Source data:
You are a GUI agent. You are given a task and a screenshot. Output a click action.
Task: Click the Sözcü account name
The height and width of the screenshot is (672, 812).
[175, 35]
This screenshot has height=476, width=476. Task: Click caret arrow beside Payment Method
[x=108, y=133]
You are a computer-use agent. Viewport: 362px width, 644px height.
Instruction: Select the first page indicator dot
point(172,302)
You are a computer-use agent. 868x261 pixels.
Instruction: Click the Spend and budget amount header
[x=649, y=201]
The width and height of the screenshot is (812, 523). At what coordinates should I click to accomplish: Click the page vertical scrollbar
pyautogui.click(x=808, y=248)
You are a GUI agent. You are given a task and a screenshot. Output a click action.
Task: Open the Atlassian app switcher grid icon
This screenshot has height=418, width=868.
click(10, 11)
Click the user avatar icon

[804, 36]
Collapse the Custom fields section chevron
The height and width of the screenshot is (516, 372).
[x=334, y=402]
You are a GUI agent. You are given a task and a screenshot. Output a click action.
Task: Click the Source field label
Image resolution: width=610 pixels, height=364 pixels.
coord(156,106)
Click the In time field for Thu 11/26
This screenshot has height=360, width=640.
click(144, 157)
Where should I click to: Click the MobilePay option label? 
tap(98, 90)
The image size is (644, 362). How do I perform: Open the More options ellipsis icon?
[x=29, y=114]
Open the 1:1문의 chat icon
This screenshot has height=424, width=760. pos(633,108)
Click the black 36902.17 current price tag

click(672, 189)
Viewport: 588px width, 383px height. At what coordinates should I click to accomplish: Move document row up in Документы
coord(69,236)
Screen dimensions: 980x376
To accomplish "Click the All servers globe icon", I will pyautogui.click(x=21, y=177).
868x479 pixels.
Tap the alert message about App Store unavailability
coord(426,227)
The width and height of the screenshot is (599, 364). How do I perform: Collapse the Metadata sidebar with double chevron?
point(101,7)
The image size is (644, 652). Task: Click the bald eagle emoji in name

Problem description: Copy out, word for word, the lines of the records starting at the one that contains "The width and height of the screenshot is (599, 364)." and ending at the last line of the records.

Expected answer:
The width and height of the screenshot is (599, 364). How do I perform: Collapse the Metadata sidebar with double chevron?
point(101,7)
The image size is (644, 652). Task: Click the bald eagle emoji in name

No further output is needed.